Deve essere sempre garantito un numero di medici non obiettori all’interno delle strutture sanitarie pubbliche?

In teoria sì. Dico in teoria, in quanto basta fare due semplici calcoli per capire che se 7 medici su 10 sono obiettori di coscienza e almeno il 5% delle donne è costretto a migrazioni extra-regionali, allora non in tutti gli ospedali è garantito un numero congruo di medici non obiettori.

Ma continuiamo a leggere cosa ci dice in merito la legge 194: “Gli enti ospedalieri e le case di cura autorizzate sono tenuti in ogni caso ad assicurare lo espletamento delle procedure previste dall’articolo 7 e l’effettuazione degli interventi di interruzione della gravidanza richiesti secondo le modalità previste dagli articoli 5, 7 e 8. La regione ne controlla e garantisce l’attuazione anche attraverso la mobilità del personale.”

Questo punto risulta particolarmente interessante, in quanto le regioni dovrebbero monitorare e verificare che in tutte le strutture in cui si pratica l’IVG sia sempre garantito il diritto di abortire con la presenza di un numero congruo di personale non obiettore.

Mi chiedo, tuttavia, in che termini e che modalità questo monitoraggio debba essere effettuato, e soprattutto se non sarebbe il caso di garantire per ogni regione pratiche di trasparenza e controllo anche da parte dei cittadini e cittadine, che in troppi casi si trovano a peregrinatio infinite per individuare un ospedale che garantisca questo diritto.

Può essere invocata l’obiezione di coscienza per la contraccezione d’emergenza?

Assolutamente no.
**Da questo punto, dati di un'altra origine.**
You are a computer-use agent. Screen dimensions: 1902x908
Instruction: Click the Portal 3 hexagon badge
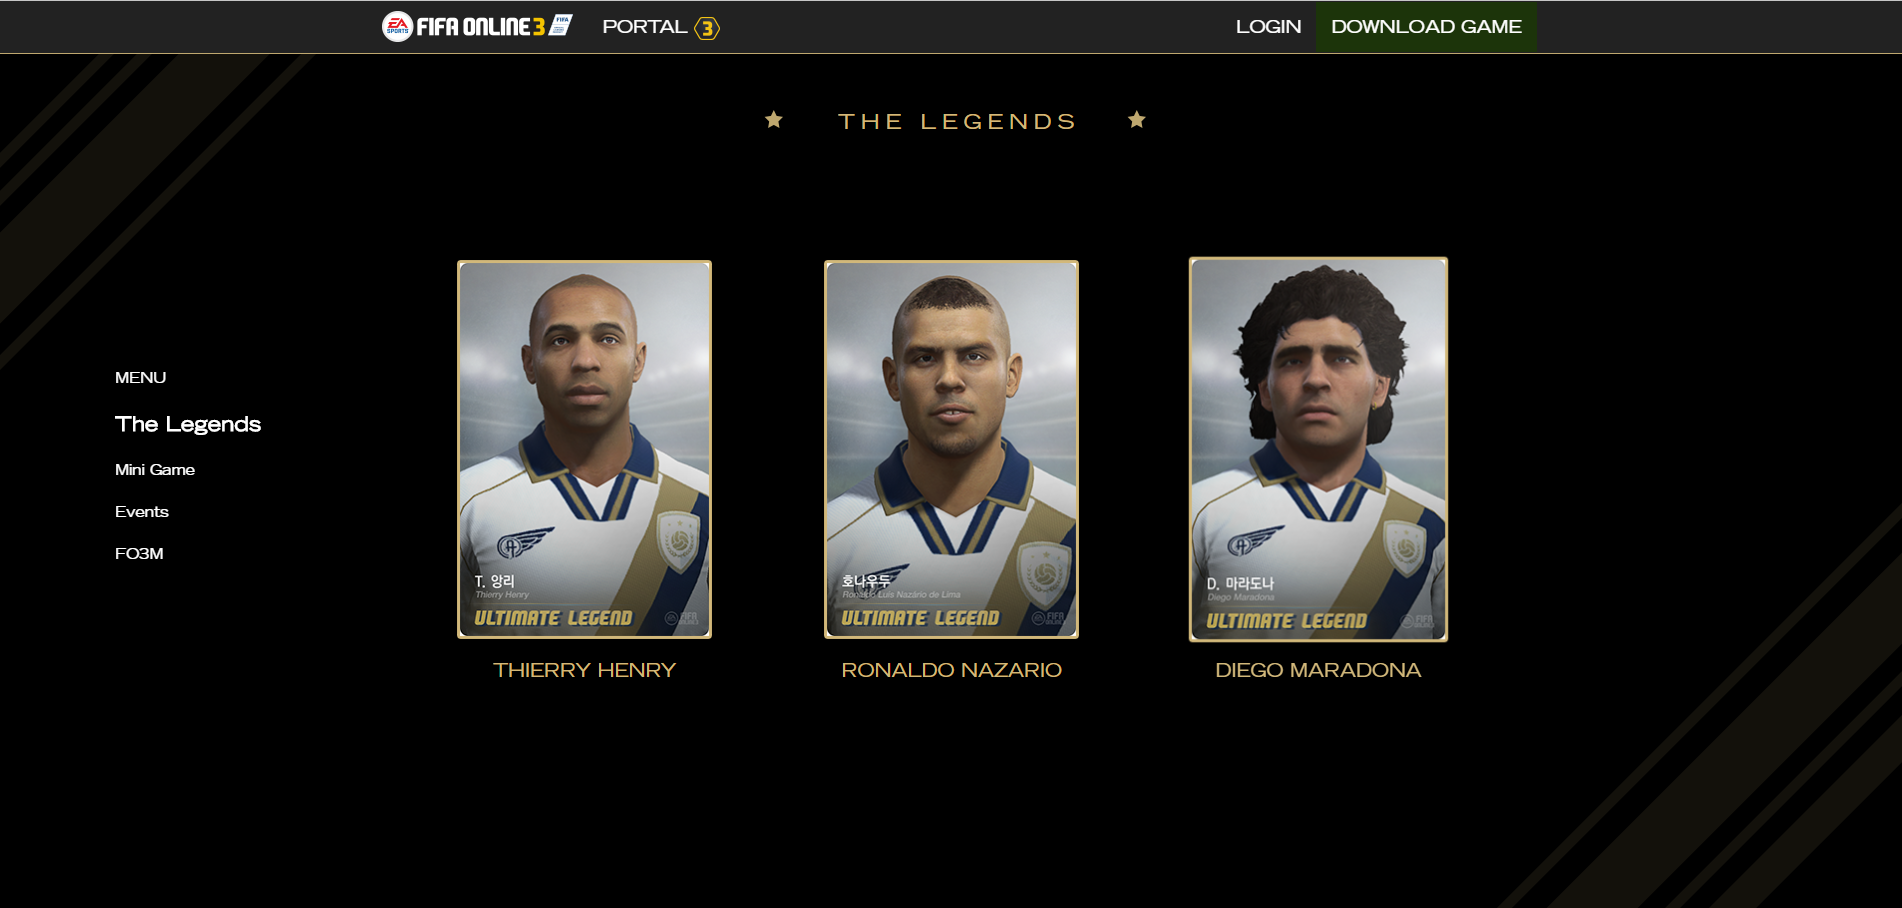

La contraccezione d’emergenza, in particolare la pillola del giorno dopo e dei cinque giorni dopo, non rappresenta una pratica abortiva, ma come suggerisce il nome stesso, rientra tra i metodi contraccettivi.

Infatti, la contraccezione d’emergenza agisce prevenendo l’ovulazione oppure, qualora l’ovulo sia già stato fecondato, impedisce l’annidamento dell’ovulo stesso. Se invece l’ovulo è già innestato, non ci sarà alcun tipo di azione.
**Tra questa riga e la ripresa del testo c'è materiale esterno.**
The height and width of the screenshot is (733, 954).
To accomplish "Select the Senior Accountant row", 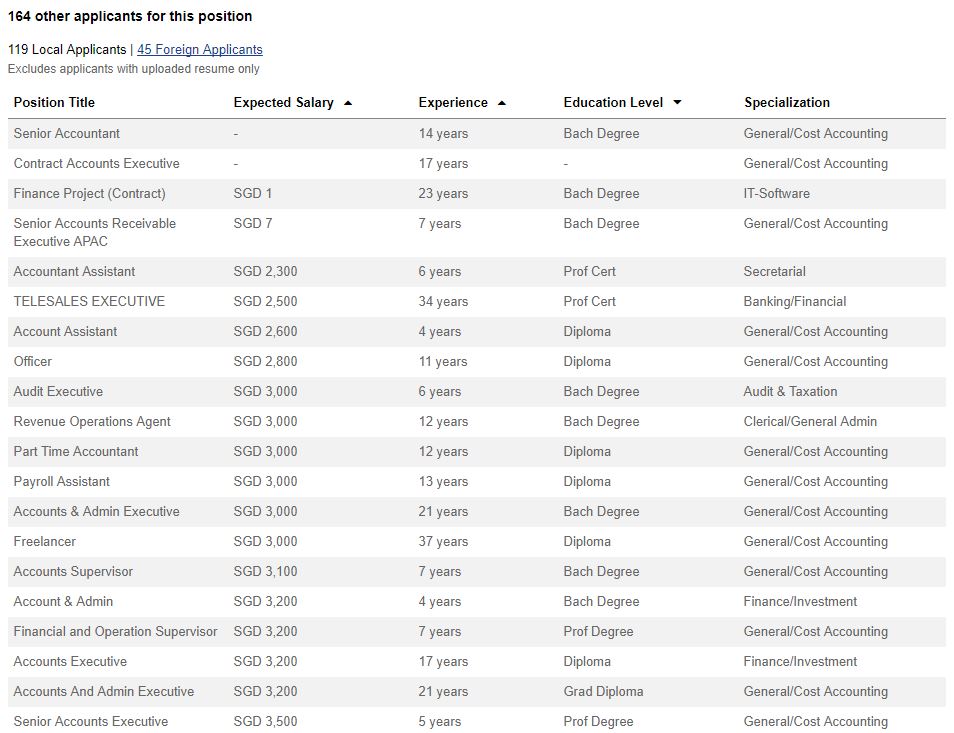I will click(x=477, y=134).
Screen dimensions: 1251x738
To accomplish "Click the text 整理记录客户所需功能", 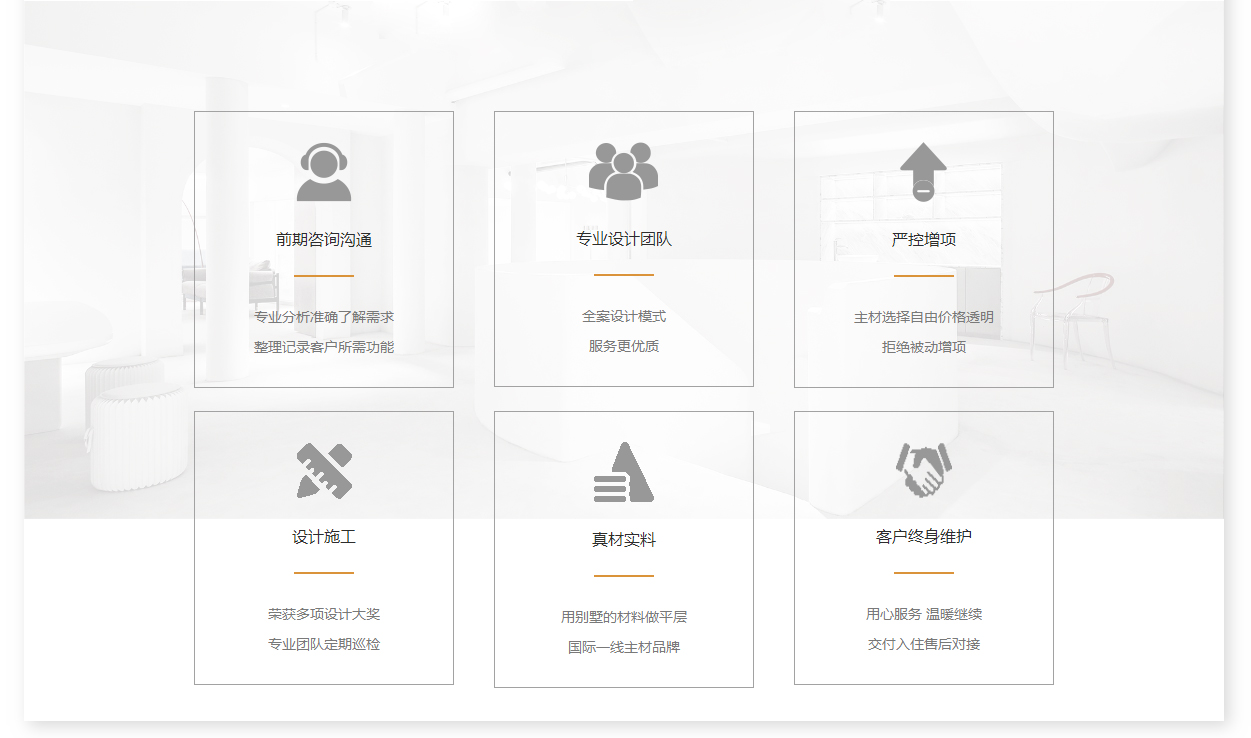I will (x=324, y=347).
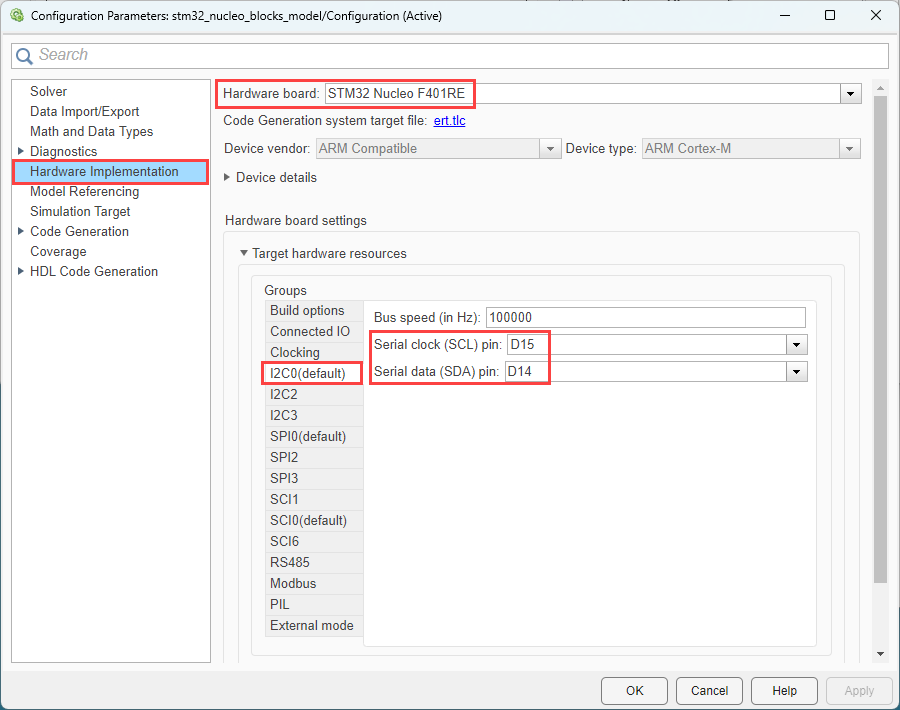Image resolution: width=900 pixels, height=710 pixels.
Task: Select Solver in the sidebar
Action: click(48, 91)
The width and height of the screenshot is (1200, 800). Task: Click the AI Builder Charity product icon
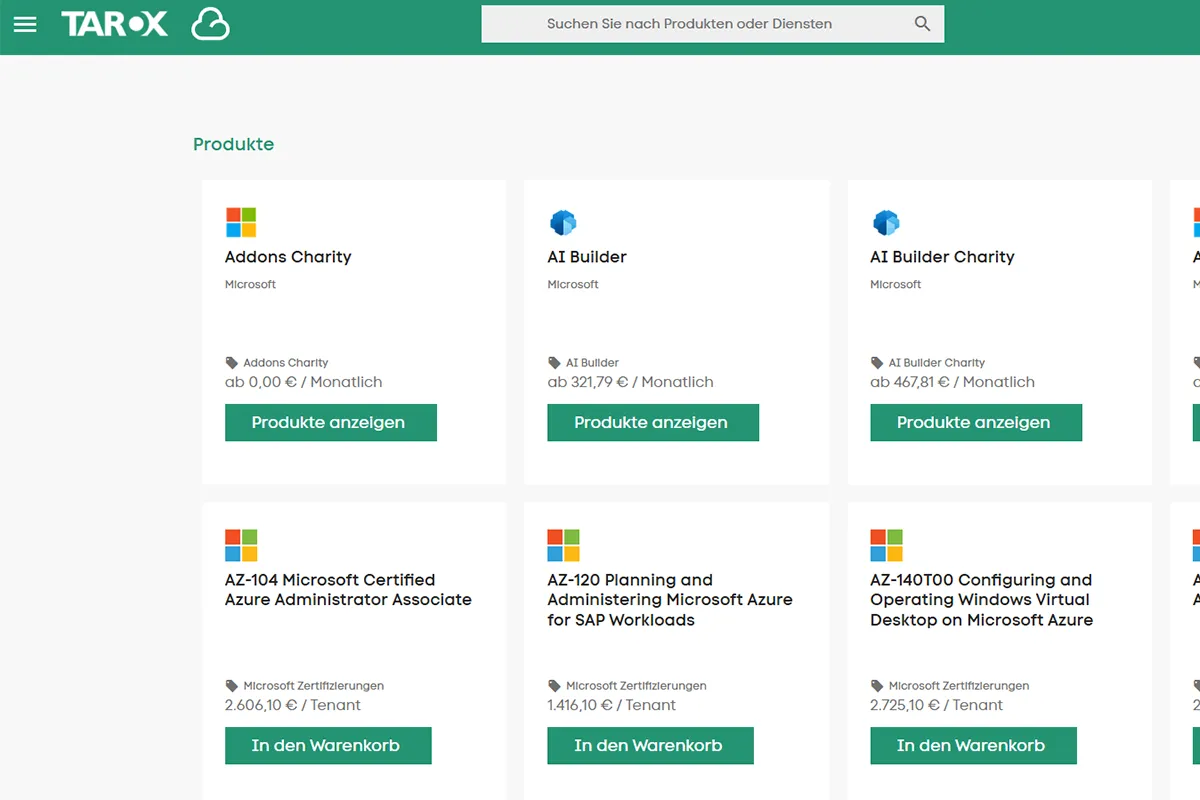tap(886, 222)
Alla luce di queste considerazioni, dunque, non è possibile appellarsi all’obiezione di coscienza per un farmaco che non è in alcun modo abortivo. Nel caso si verificassero episodi contrari, potete rivolgervi alla piattaforma di Obiezione Respinta.

È innegabile come la legge 194/78 non sia, nei fatti, sufficiente a garantire il diritto di accesso all’aborto, soprattutto a causa dell’obiezione di coscienza, che continua ad essere un reale impedimento per i diritti delle donne.

È necessario, soprattutto da parte delle istituzioni, prendere una presa di posizione netta rispetto a queste difficoltà, per rispondere all’Europa che continua a chiederci adeguamenti in materia, ma soprattutto per rispondere alle migliaia di donne che continuano ad elemosinare i propri diritti.

Non possiamo e non vogliamo accettare giochi al ribasso e scarne soluzioni di compromesso. Vogliamo tutto, e lo vogliamo subito.